▶ _Supplied passage_:
-- Opening Marker --

China sent the first Chinese fishing fleet to West African waters in 1985. The following year, with other Chinese partners, CNFC started trawling operations in the North Pacific. Tuna longlining followed in the South Pacific, and in 1989, squid longlining in the Japan Sea and the North Pacific. According to the South Pacific Regional Fisheries Management Organization Chinese participation in South Pacific fisheries increased from 54 vessels catching 70,000 tons in 2009 to 557 vessels and 358,000 tons of catch in 2020.

Oceana's analysis in partnership with Global Fishing Watch noted that in September 2020, 300 Chinese merchant vessels were spotted off the coast of the Galapagos fishing squid, tuna, sharks, and other marine life. Satellite data analysis found that various fishing vessels spent a cumulative 73,000 hours fishing near the Galapagos Islands between August and September 2020. Oceana concluded that this fishing negatively affected sensitive marine life in the region and that Chinese vessels actively sought to evade detection by local authorities, either by practicing illegal transshipment strategies or by disabling onboard public tracking devices.

-- Closing Marker --

▶ _Extracted entries_:
-- Opening Marker --

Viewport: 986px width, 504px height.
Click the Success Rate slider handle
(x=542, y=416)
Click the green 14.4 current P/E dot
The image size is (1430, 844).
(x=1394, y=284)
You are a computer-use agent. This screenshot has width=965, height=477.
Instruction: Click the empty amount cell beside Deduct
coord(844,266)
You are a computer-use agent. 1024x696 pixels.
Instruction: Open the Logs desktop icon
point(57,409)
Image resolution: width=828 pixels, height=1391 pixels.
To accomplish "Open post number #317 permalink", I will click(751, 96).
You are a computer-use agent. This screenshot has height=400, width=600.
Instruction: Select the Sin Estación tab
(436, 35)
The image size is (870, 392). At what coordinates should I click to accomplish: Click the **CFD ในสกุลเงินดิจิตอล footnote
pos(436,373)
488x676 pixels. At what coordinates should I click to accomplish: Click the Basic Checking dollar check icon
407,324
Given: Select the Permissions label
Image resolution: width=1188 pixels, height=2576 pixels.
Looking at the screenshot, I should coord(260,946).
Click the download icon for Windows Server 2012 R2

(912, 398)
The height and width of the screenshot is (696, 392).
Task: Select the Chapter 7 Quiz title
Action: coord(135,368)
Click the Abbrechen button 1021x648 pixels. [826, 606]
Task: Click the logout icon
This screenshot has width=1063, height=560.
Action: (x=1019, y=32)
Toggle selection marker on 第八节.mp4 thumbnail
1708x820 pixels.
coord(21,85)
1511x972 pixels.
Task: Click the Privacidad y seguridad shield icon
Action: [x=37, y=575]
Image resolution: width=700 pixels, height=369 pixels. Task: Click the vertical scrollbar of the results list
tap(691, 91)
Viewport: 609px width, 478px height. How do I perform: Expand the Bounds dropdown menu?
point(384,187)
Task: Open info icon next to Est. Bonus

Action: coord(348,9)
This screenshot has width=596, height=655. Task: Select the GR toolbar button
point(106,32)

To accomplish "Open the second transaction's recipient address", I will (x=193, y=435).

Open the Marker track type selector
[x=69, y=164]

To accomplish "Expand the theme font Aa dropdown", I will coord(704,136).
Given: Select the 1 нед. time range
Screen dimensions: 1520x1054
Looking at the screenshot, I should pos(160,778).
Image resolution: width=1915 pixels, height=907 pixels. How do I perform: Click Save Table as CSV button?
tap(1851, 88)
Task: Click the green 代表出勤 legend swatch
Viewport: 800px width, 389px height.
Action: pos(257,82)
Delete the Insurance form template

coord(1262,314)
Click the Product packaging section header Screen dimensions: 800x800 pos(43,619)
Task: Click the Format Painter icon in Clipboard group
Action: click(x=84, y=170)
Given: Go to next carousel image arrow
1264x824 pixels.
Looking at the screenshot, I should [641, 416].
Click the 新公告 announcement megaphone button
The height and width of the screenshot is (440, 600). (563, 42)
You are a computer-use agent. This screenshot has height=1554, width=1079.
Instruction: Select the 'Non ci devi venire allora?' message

-- Closing Marker --

▶ _Aim of the task_: Retype the passage on Chinese distant-water fishing between "China sent the" and "catch in 2020.", inclusive.

▶ _Answer area_:
China sent the first Chinese fishing fleet to West African waters in 1985. The following year, with other Chinese partners, CNFC started trawling operations in the North Pacific. Tuna longlining followed in the South Pacific, and in 1989, squid longlining in the Japan Sea and the North Pacific. According to the South Pacific Regional Fisheries Management Organization Chinese participation in South Pacific fisheries increased from 54 vessels catching 70,000 tons in 2009 to 557 vessels and 358,000 tons of catch in 2020.